In my opinion you should go with your gut, you know how it feels when it is working, you have experienced that before. It is hard when you live in rural area and there appears to be no other people available but I currently drive 20 minutes each way and have had to adjust my working hours in order to see my counsellor. It is 100% worth that effort though.

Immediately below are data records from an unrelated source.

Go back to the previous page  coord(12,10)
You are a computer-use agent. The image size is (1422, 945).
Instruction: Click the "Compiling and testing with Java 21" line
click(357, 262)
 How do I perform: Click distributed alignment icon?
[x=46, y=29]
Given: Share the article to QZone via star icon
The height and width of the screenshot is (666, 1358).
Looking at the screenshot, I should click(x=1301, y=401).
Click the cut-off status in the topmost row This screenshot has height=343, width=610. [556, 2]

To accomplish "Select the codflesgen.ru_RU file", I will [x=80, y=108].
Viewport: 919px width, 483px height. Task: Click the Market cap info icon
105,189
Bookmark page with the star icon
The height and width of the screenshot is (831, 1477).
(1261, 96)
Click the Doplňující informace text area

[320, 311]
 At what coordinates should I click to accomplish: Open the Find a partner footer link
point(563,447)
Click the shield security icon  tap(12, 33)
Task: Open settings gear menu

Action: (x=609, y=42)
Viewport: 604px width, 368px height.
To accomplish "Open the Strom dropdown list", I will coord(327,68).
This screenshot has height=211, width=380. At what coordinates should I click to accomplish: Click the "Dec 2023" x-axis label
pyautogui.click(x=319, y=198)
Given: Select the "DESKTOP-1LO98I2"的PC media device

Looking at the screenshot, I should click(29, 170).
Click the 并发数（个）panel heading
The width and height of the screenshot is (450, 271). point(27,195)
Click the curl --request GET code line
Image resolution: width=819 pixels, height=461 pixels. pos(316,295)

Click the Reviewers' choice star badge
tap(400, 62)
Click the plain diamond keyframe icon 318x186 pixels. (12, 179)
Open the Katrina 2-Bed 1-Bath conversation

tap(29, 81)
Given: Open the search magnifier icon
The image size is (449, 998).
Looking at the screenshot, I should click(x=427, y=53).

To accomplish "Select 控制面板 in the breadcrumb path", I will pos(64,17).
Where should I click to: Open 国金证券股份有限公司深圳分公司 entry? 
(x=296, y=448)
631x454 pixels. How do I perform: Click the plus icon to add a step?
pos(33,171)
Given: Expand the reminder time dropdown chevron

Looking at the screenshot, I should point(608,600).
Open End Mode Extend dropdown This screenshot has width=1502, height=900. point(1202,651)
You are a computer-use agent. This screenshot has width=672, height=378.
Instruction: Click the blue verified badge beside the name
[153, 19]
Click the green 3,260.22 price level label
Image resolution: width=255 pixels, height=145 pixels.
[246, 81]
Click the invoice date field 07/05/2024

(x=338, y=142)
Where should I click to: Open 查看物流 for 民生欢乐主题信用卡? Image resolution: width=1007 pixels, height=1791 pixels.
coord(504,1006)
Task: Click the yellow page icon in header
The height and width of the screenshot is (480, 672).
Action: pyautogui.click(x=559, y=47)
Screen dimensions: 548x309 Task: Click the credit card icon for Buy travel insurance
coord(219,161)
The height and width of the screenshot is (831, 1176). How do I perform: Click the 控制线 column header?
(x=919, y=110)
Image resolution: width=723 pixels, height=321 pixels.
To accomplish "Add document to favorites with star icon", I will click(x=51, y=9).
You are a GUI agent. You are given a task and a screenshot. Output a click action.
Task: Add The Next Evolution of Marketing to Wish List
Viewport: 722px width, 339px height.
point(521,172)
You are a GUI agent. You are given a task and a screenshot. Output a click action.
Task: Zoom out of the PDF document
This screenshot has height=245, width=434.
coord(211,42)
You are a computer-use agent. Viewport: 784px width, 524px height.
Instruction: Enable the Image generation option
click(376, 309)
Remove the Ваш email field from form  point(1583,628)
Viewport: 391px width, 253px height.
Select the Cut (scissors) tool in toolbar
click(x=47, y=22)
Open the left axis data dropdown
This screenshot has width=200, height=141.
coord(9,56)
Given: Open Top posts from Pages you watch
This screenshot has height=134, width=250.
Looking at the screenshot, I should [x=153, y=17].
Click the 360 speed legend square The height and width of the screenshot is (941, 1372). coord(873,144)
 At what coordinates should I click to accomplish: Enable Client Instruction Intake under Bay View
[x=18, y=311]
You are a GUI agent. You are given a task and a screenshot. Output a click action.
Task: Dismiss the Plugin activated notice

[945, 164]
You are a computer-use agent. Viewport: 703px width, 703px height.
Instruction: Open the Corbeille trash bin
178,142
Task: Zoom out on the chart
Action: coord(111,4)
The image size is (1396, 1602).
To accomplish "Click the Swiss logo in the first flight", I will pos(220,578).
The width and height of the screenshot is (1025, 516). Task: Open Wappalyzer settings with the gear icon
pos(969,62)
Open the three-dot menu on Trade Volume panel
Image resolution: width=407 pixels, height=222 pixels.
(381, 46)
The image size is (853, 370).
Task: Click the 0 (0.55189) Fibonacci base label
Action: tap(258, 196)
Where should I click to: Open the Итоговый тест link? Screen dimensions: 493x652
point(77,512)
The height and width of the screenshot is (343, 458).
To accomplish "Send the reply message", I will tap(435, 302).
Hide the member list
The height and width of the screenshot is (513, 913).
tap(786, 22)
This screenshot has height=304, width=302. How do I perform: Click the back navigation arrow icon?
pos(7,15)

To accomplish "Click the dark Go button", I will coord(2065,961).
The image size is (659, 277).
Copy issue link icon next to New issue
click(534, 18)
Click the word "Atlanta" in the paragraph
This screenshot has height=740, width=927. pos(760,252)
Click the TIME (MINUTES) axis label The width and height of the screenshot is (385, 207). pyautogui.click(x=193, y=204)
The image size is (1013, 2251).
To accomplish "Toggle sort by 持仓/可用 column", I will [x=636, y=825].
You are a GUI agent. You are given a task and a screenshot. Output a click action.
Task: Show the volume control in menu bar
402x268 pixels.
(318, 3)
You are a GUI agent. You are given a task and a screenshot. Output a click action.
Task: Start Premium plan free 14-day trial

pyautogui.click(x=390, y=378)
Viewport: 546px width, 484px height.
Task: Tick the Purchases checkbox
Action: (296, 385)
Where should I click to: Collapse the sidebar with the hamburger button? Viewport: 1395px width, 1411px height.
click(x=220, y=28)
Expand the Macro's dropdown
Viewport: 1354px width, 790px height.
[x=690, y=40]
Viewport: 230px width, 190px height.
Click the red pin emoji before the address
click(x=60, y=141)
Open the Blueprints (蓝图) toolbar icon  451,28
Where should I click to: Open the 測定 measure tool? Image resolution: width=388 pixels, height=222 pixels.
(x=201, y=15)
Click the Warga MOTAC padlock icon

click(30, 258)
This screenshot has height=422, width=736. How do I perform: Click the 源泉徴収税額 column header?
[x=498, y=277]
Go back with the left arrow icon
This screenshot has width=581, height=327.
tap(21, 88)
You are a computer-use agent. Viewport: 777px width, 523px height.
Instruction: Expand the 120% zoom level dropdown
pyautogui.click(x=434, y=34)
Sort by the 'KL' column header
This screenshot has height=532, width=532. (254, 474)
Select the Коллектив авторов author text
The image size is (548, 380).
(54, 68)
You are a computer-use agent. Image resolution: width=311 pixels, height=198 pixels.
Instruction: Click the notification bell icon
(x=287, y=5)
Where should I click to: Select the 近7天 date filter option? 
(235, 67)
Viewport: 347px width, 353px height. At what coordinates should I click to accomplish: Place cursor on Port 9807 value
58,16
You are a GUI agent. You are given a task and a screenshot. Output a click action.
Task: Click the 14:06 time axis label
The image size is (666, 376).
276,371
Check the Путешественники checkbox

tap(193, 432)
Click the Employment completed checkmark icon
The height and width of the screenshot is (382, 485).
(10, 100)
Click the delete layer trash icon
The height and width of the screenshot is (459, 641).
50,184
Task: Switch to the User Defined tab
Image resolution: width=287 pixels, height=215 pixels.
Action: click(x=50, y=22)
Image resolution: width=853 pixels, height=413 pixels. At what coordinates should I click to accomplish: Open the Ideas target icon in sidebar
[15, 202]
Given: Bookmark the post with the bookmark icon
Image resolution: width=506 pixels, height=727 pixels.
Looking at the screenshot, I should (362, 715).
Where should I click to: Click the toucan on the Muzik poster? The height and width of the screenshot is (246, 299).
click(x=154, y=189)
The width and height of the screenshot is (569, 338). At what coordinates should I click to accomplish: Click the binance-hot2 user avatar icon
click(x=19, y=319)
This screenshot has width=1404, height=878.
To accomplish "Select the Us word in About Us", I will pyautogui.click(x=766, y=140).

31st July 2018 at 2:35 pm #62145
I think I am more practical too. I want to be challenged into changing how I think and act, not just to have a sympathetic ear listening. I am currently in pretty much exactly the same boat re. travel time to counselling and changing work hours to fit in. Seeing someone else will in all probability involve at leave doubling that drive time each way, and possibly timsing it by 6. Each way. Which would mean cutting my work hours by a day a week. It would be a serious commitment, which is why I am swithering about whether to make a switch or keep going to this woman I am currently seeing in the hopes that it works.
31st July 2018 at 4:26 pm #62147
Could you maybe have a discussion with her to say you do not need a pat on the back and want to be challenged? At least you could decide based on her response. If she’s open to change, great!
Its such a shame that we have to travel so far to get the support we deserve. I did actually find someone 2 minutes from my house but she basically fell asleep during our first session, so I never went back. I paid for that session too!
I find it equally shocking how little is available after work hours. I couldn’t even find someone who could see me a little after office hours.
31st July 2018 at 4:56 pm #62150bluedolphinParticipant
Sorry I can’t stay on here long so this is rushed.
Is there any chance of telephone or online counselling? I know it may not be available where you are or be what you feel is right for what you need.
I’ve not spoken to any about the current abuse, but have had various therapists in the past. I had to gel with them or it didn’t help. Had a couple who made me feel worse. Definitely, I think it’s best to find one you feel more comfortable with. I had a brilliant psychotherapist when I was younger. On the NHS, but this was years ago.
I really hope you can find one who works better for you.
31st July 2018 at 5:20 pm #62152
That’s a good thought Bluedolphin. I will look into other options. My current therapist is (detail removed by moderator), so finding anything closer will be tough. I think I would struggle to do something really personal on the phone, but might manage something like CBT that is more practical without being with the therapist. I will ask my friends locally first and see if they have any suggestions. And go back to my GP. And if that fails I will follow up the online/phone option. My other thought is that mindfulness might help – which is the kind of thing I could go away on a course to learn and then apply myself. I am not sure if this is just wishful thinking – that it would help – but it seems worth trying.